Yisrael Katz (visibilmente infastidito qui di fianco), membro della Knesset come deputato del Likud (il partito della destra israeliana), ex Ministro dell’ Agricoltura, indagato per irregoralità nella nomina dei funzionari del proprio ministero nonchè per abuso di fiducia, e celebre per aver promosso  – e FINANZIATO – l’ allargamento degli insediamenti di coloni nelle alture del Golan, ha rilasciato le seguenti dichiarazioni:

“Israele non ha raggiunto i propri obiettivi nella guerra (di Gaza).
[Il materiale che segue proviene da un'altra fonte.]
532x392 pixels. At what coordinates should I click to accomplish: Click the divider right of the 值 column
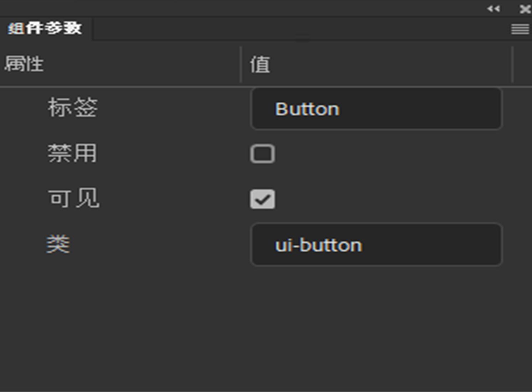(x=512, y=64)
Guerra che ha comportato centinaia di casualità fra le fila delle proprie truppe”

Nonostante infatti il primo ministro Ehud Olmert abbia dichiarato un  “cessate il fuoco”  unilaterale essendo stati raggiunti gli obiettivi militari prefissati dall’operazione, il riottoso Katz evidenzia che “Israele non ha eliminato ne’ la forza della resistenza delle fazioni palestinesi, ne’ ha raggiunto un accordo per fermare il rifornimento di armi verso Gaza, ne’ ottenuto il rilascio del soldato Gilad Shalit”

Un sincero e spassionato guerrafondaio come Yisrael Katz non poteva che esprimere il proprio disappunto per “aver lasciato le cose a metà”. Eppure, pur sbagliando bersaglio, nelle dichiarazioni dell’ex ministro, per contrasto, emerge, come fa oggi notare su “The Guardian” Ben White, davanti all’apparente fallimento strategico-militare di Tsahal, il conseguimento del reale obiettivo politico soggiacente al massacro nella Striscia: l’umiliazione dei palestinesi e la cancellazione nel caos di Gaza.
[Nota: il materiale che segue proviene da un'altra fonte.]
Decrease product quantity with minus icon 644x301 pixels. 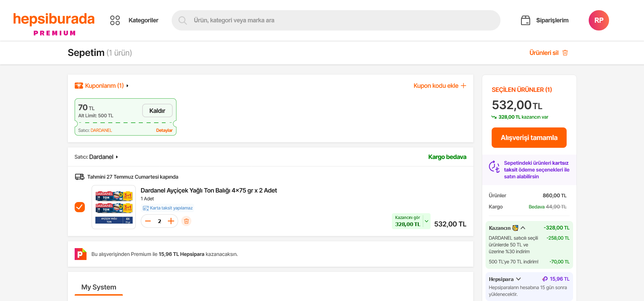tap(148, 221)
Correttamente Ben White parla della volontà israeliana di infliggere una punizione collettiva in perfetto stile coloniale: “dare una lezione ai nativi”. E perciò le operazioni militari a Gaza, nelle loro apparentemente sconclusionate mire politiche, si presentano semplicemente nella loro atroce nudità come ciò che sono: una guerra di sterminio.

Oltre 1300 morti, migliaia di feriti, 15% degli edifici completamente distrutti, oltre un miliardo e mezzo di dollari di danni alle infrastrutture civili.

Il solo nodo politico che s’ intreccia chiaramente nell’ “Operazione Piombo Fuso” è probabilmente questo : cancellare Gaza.

Questa la volontà delle armi di Israele. E quando ciò assurge a conquista politica, quando un esercito, Tsahal, svincolato da qualsiasi strategia di governo del conflitto stesso, consegue un successo politico, ciò non può che darsi nella dissoluzione di qualsiasi politica, nella depoliticizzazione di un territorio, nella rottura di qualsiasi legame, nel genocidio. Vincere politicamente questo conflitto ha il solo significato di polverizzare Gaza per meglio dominarla.